RedCloud Brain

Overview

RedCloud Brain is the platform’s autonomous learning system. On a schedule, it gathers fresh security intelligence, plans improvements, and turns what it learns into updated detection knowledge — so the platform keeps pace with new threats without manual curation.

Key benefits

Benefit	Capability	Business value
Always current	Scheduled intelligence cycles	Coverage keeps up with new CVEs and threats
Authoritative sources	CVE, KEV, EPSS, advisories, ATT&CK	Intelligence from the sources that matter
Learning	Generates learned rules and indicators	The platform improves over time

How it works

Cycles

The Brain runs on a daily rhythm: a planning phase builds an improvement plan, and a night phase executes it (with per-step error isolation), writing out learned rules and indicators. Intelligence collection and a learning report round out the cycle. These cycles are driven by the scheduler service.

Sources

The Brain ingests from authoritative feeds, including CISA KEV (known exploited vulnerabilities), EPSS (exploit prediction), NVD CVE, GitHub Advisories, MITRE ATT&CK, cloud security bulletins, and curated news.

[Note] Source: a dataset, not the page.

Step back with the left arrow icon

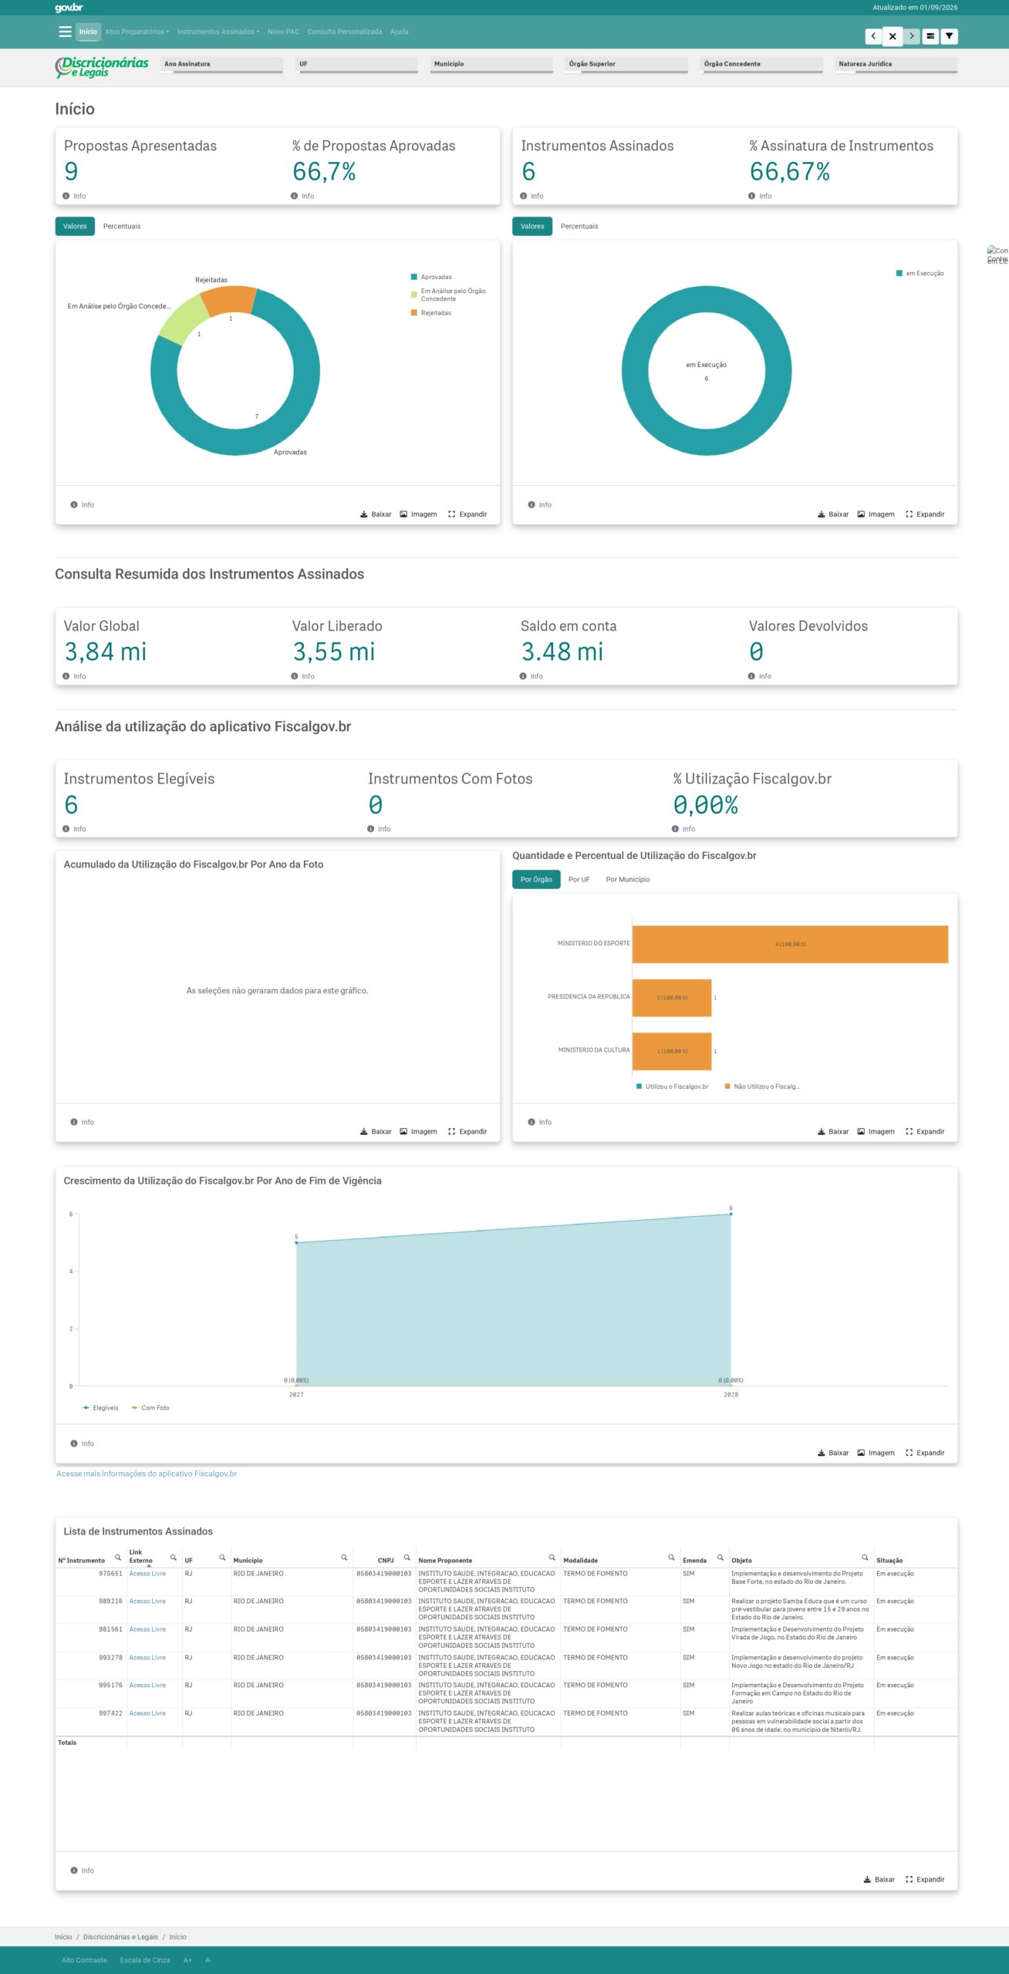point(873,36)
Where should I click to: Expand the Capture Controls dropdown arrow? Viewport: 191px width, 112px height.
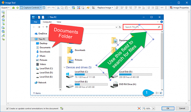(x=41, y=8)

A broader knowledge pipeline also ingests Google Cloud bulletins and product/SCC/SecOps release notes.

What you see

The Brain surfaces its status, daily reports, history, and intelligence in-product, so you can see what it learned and when.

Implementation / workflow

Ensure the scheduler service is running (it drives the Brain cycles).
Review the Brain’s status and daily report to see new intelligence.
Benefit automatically: learned rules and indicators enrich subsequent scans.

Best practices

Keep the scheduler healthy so cycles run on time.
Review the Brain’s reports periodically to stay aware of emerging threats relevant to you.